Constructing the Death Elephant: A Synthetic Paradigm Shift for the Definition, Criteria, and Tests for Death
Shewmon, D. Alan
Journal of Medicine and Philosophy 2010 June; 35(3): 256-298
In debates about criteria for human death, several camps have emerged, the main two focusing on either loss of the "organism as a whole" (the mainstream view) or loss of consciousness or "personhood." Controversies also rage over the proper definition of "irreversible" in criteria for death. The situation is reminiscent of the proverbial blind men palpating an elephant; each describes the creature according to the part he can touch. Similarly, each camp grasps some aspect of the complex reality of death. The personhood camp, in contrast to the mainstream "organism" camp, recognizes that a human organism can still be a biological living whole even without brain function. The mainstream camp, in contrast to the personhood camp, recognizes that a person can be permanently, even irreversibly unconscious, and still be a living person so long as his/her body is alive. The author proposes that hylomorphic dualism incorporates both these key insights. But to complete the picture of the entire "death elephant," a fundamental paradigm shift is needed to make sense of other seemingly conflicting insights. The author proposes a "semantic bisection" of the concept of death, analogous to the traditional distinction at the beginning of life between "conception" and "birth." To avoid the semantic baggage associated with the term "death," the two new death-related concepts are referred to as "passing away" (or "deceased") and "deanimation," corresponding, respectively, to sociolegal ceasing-to-be (mirror image of birth) and ontological/theological ceasing-to-be of the bodily organism (mirror image of conception).

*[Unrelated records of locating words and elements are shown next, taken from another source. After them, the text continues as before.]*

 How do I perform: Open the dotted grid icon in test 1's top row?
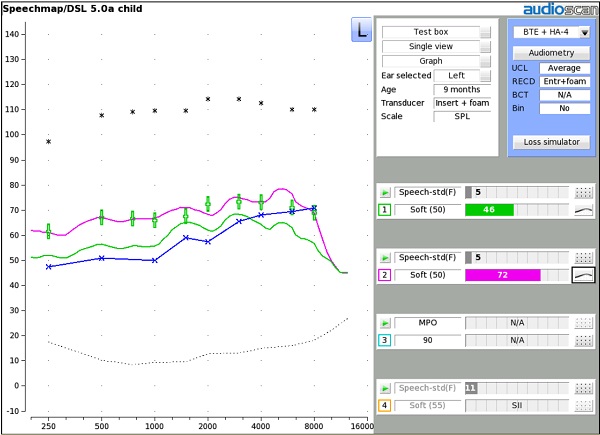pos(583,192)
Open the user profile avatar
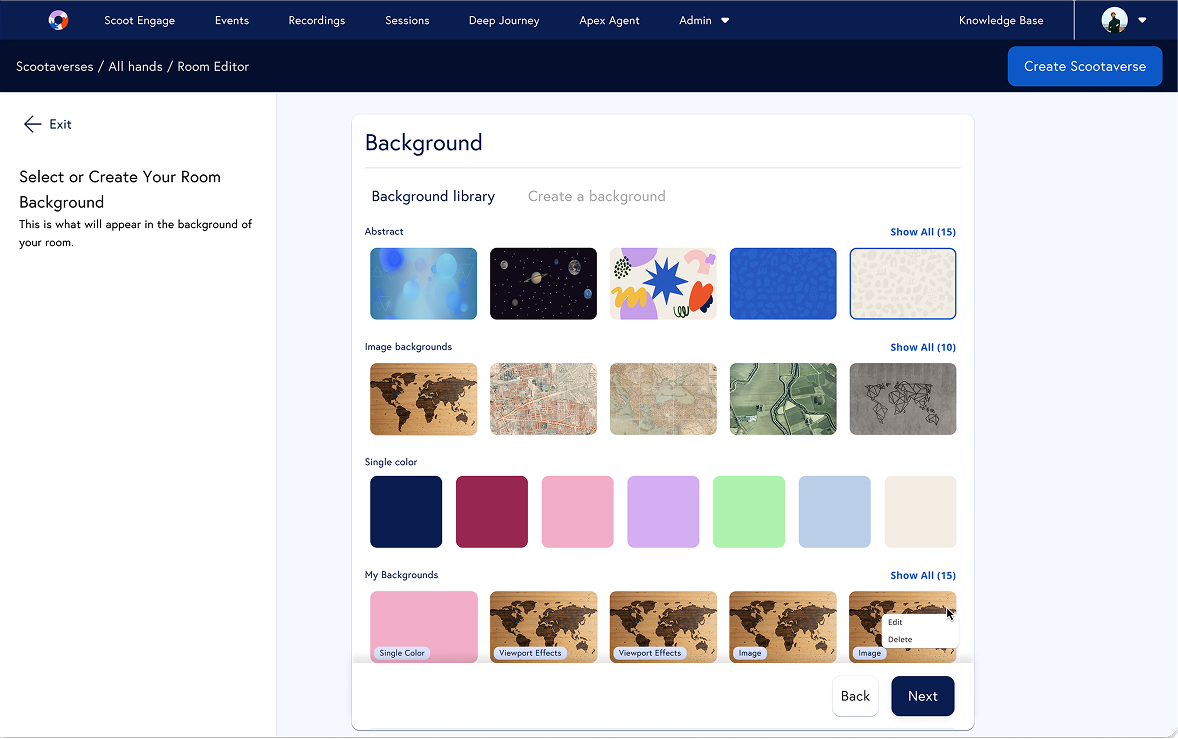Viewport: 1178px width, 739px height. pyautogui.click(x=1114, y=20)
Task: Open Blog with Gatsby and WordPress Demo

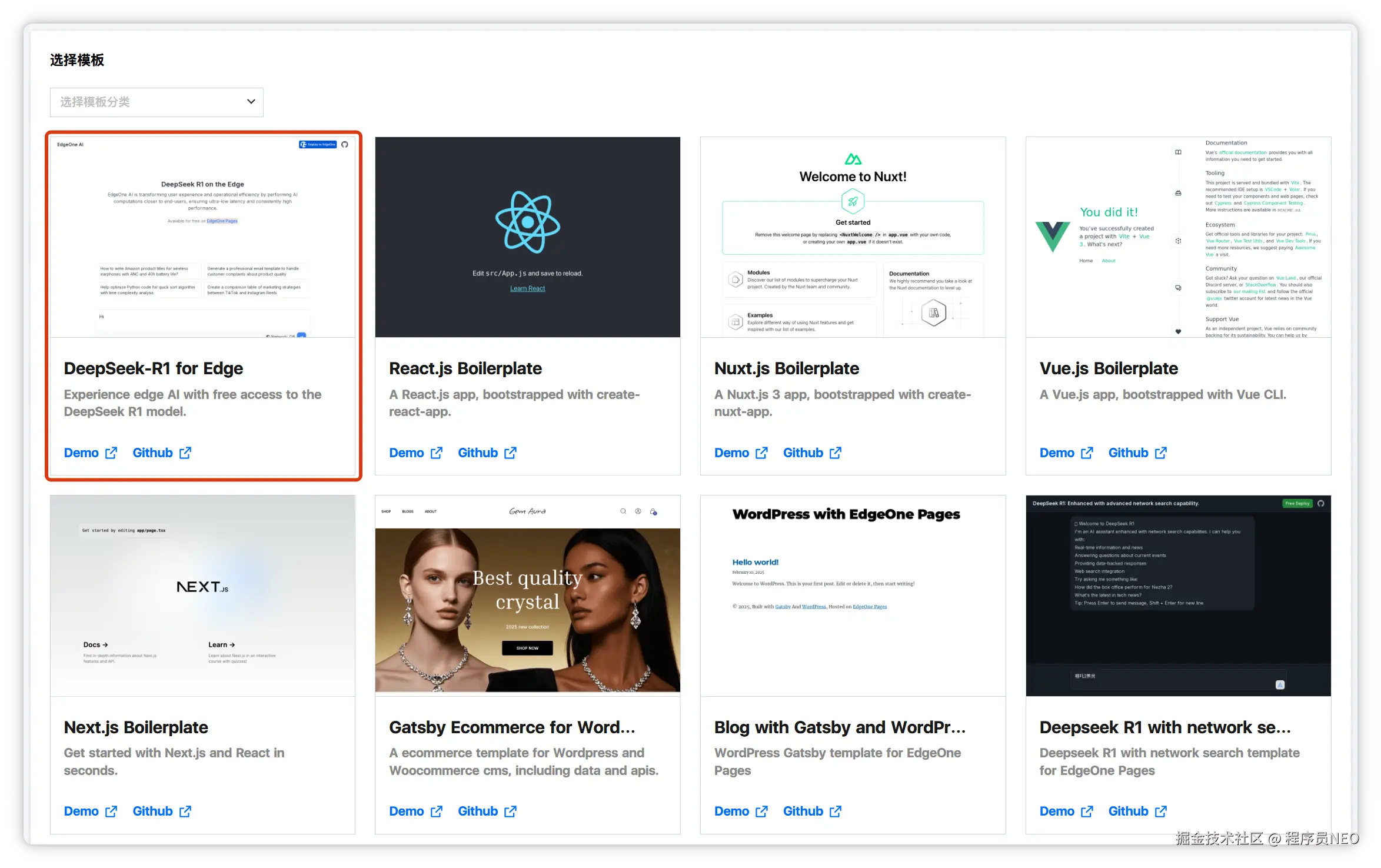Action: tap(731, 811)
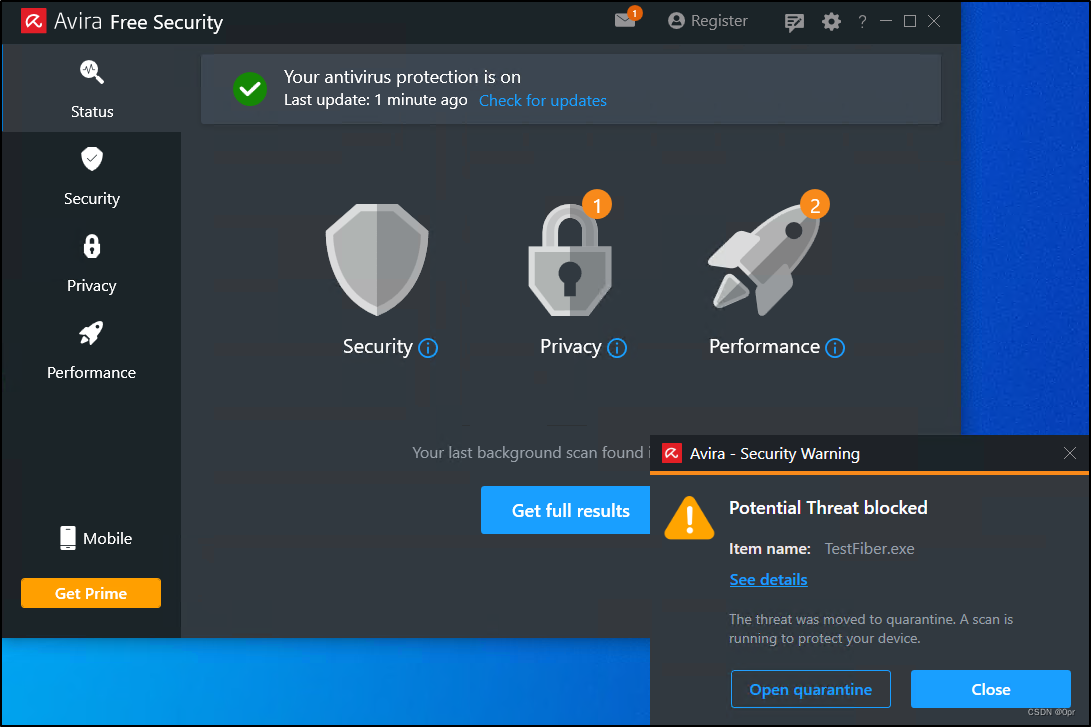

Regarding criteria, the distinguishing feature is whether the cessation of function is permanent (passing away) or irreversible (deanimation). If the "dead donor rule" were renamed the "deceased donor rule" (both acronyms felicitously being "DDR"), the ethics of organ transplantation from non-heart-beating donors could, in principle, be validly governed by the DDR, even though the donors are not yet ontologically "deanimated." Thus, the paradigm shift satisfies both those who insist on maintaining the DDR and those who claim that it has all along been receiving only lip service and should be explicitly loosened to include those who are "as good as dead." Even so, a number of practical caveats remain to be worked out for non-heart-beating protocols.